Yoko Tsuno: Daughter of The Wind

Writer / Artist
Yoko Tsuno: Daughter of The Wind
Yoko Tsuno Daughter of the Wind review
  • UK publisher / ISBN: Cinebook - 978-1-905460-94-6
  • Volume No.: 9
  • Release date: 1979
  • English language release date: 2009
  • UPC: 9781905460946
  • Contains adult content?: no
  • Does this pass the Bechdel test?: yes
  • Positive minority portrayal?: yes

Daughter of The Wind is the fourth album of Roger Leloup’s Yoko Tsuno to be translated by Cinebook, but the ninth in the original series. It begins at Kai-Tak Airport in Hong Kong, where an airliner carrying Yoko and her two friends Vic and Pol, makes a skilful landing. Yoko has come to Hong Kong to make contact with her father. Onue Tsuno is a geophysicist who has analysed the typhoons that menace the pacific region, and devised a way to create artificial waterspouts so that he can study their behaviour and destroy them. Unfortunately the man who funded his research, Ito Kazuki sees Tsuno’s artificial typhoons can be a weapon of incredible power and is determined to use this technology to make Japan invincible. Kazuki creates typhoons that Tsuno and his team destroy immediately, but their strange battle threatens the coast of Japan and China.

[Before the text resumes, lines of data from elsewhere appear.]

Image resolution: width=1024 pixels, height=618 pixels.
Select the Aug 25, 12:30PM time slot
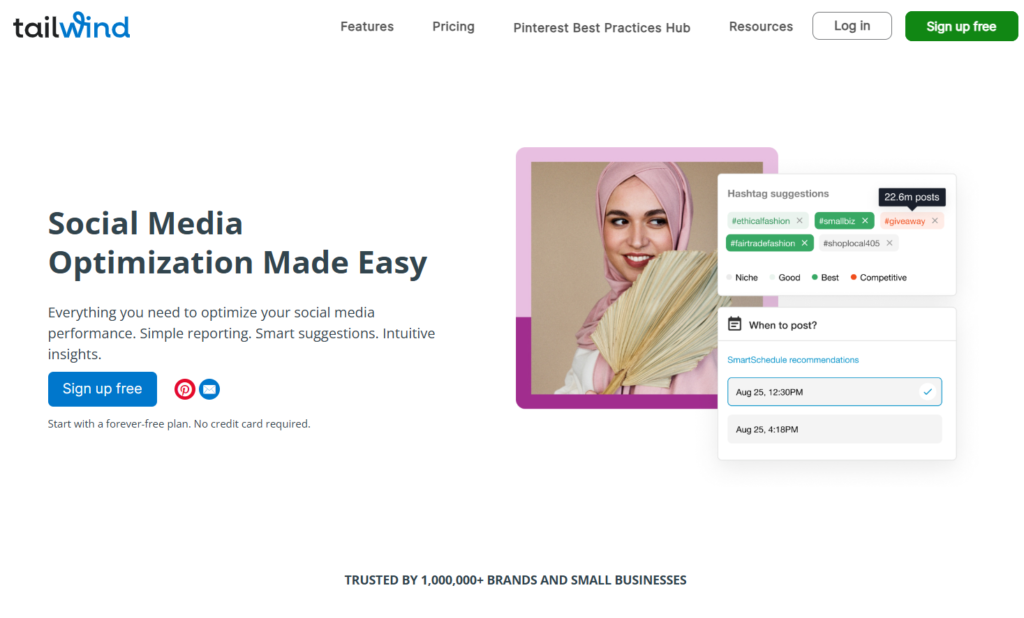click(x=834, y=392)
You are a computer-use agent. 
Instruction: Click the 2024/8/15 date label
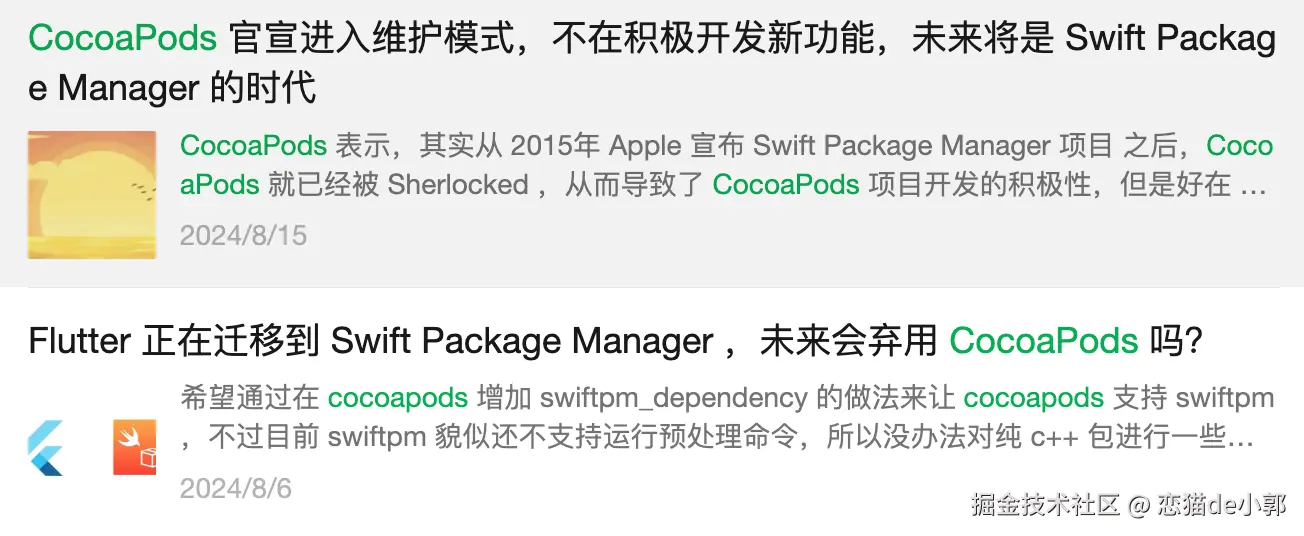click(243, 236)
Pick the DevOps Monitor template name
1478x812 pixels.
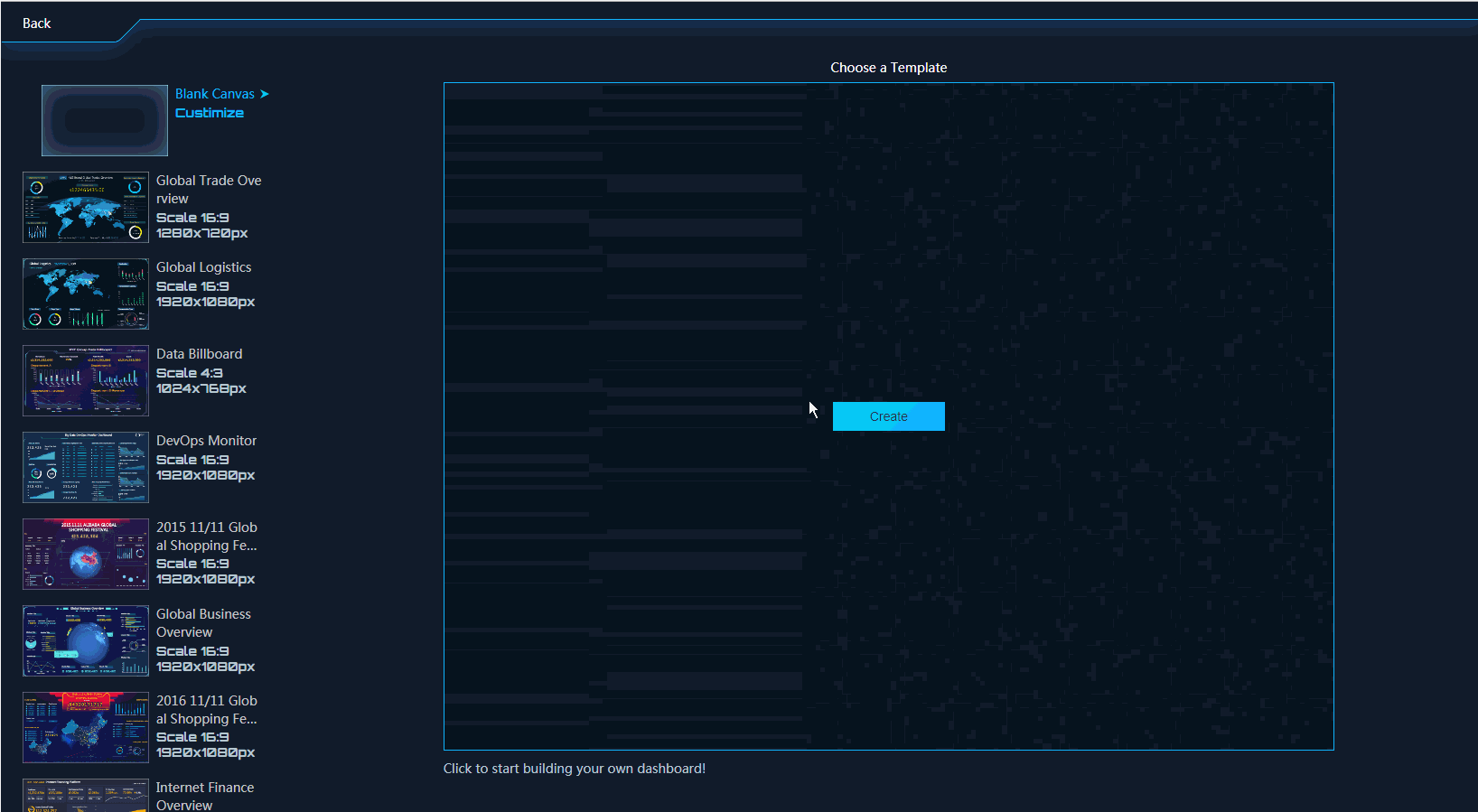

After Yoko, Pol and Vic are scooped out of the ocean by a huge military seaplane, a briefing by the Japanese Naval Self-Defense Force explains that they’re relying on Yoko to convince her father to shut down this dangerous conflict before there’s no way back. But there are forces that are just as determined to stop Yoko reaching her father, and ninjas are waiting silently to ambush her on arrival at her family’s island…

The international intrigue of Daughter of The Wind has dramatic locations, dangerous foes and secret bases enough to rival any James Bond movie. Roger Leloup’s all-action plotting presents Yoko with unfinished personal business from the past to deal with, giving readers a small history lesson while she tries to fulfil her mission. Vic and Pol try their best to help, but it’s Yoko who has to use her considerable skills piloting a range of aircraft and overcoming enemies in hand-to-hand combat to try and win the day. There’s not much humour in this adventure; Leloup’s drawing emphasises the machines and locations first and the people in his strips tend to come off second best. Characterisations are a bit corny and there are no real surprises in the way this story unfolds, but the brisk pace should keep young fans engaged all the way to the explosive finish.